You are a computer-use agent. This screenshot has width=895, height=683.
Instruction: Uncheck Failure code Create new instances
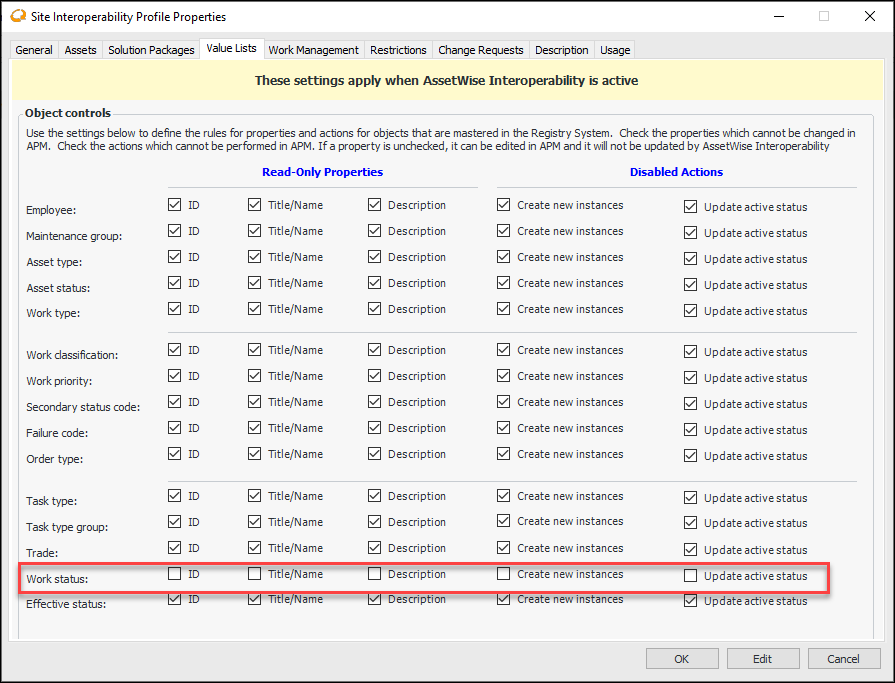click(x=504, y=428)
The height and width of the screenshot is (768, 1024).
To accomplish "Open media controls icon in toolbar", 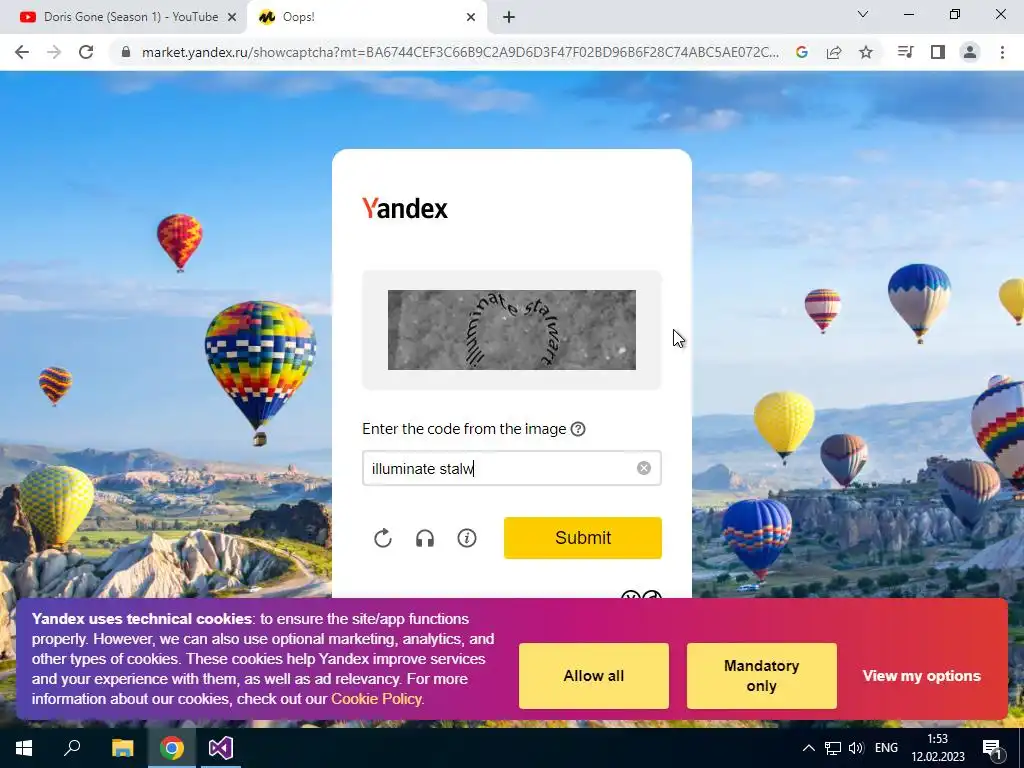I will tap(906, 52).
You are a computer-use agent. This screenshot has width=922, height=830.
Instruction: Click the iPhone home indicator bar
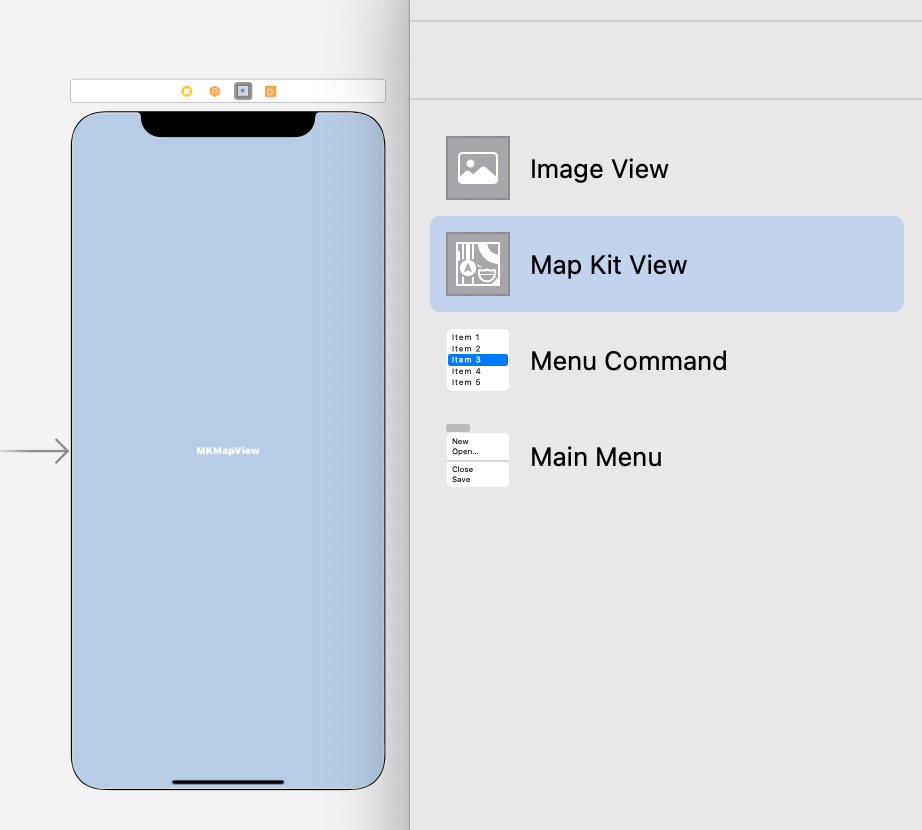coord(227,781)
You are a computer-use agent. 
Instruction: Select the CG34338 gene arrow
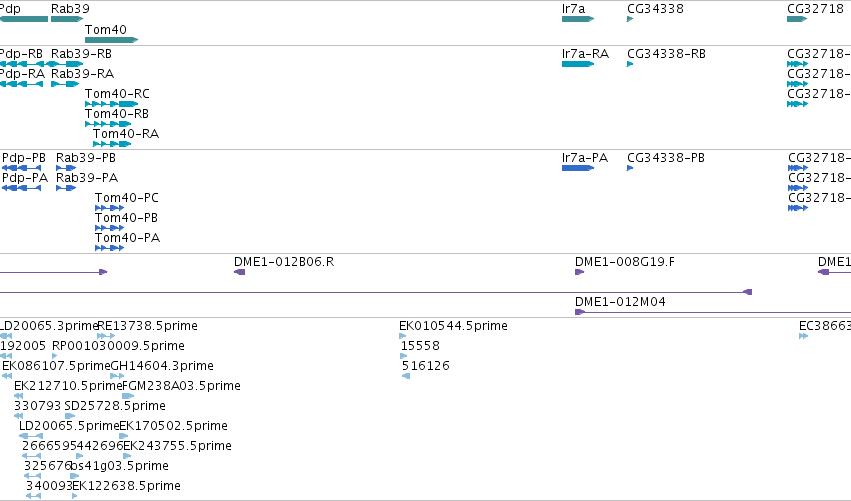tap(630, 19)
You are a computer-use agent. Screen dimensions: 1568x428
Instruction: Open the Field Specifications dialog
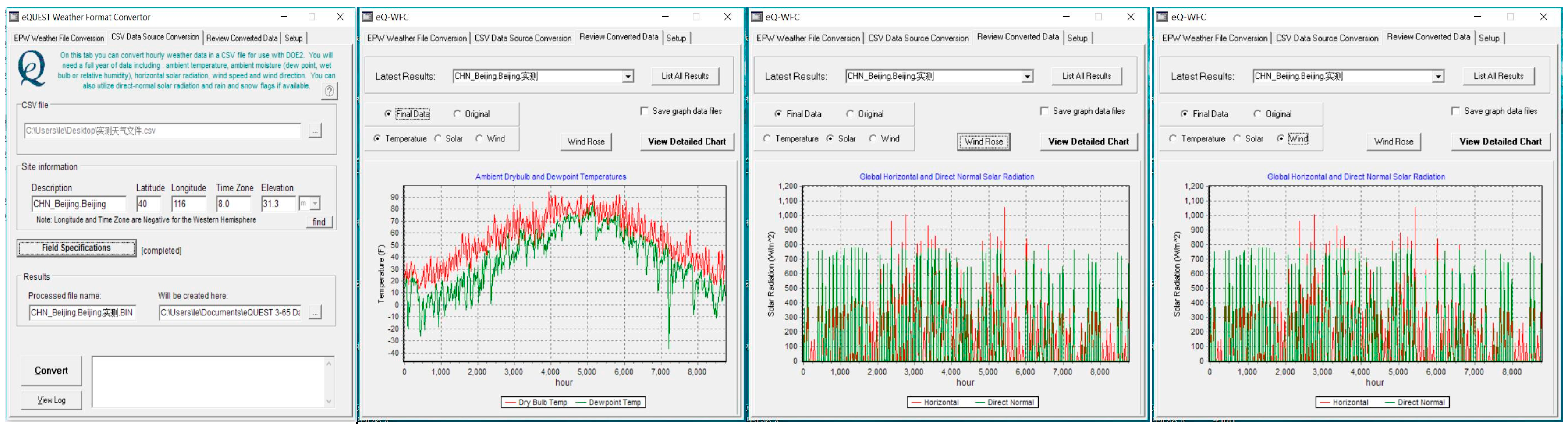pos(76,248)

_TASK TO CARRY OUT:_ Leave every picture out, and repeat exactly the lines from the one containing "You are a computer-use agent. Screen" through the last line of the entries, both ends included.

_REPLY TO THE EXERCISE:_
You are a computer-use agent. Screen dimensions: 1568x428
Instruction: Open the Field Specifications dialog
pos(76,248)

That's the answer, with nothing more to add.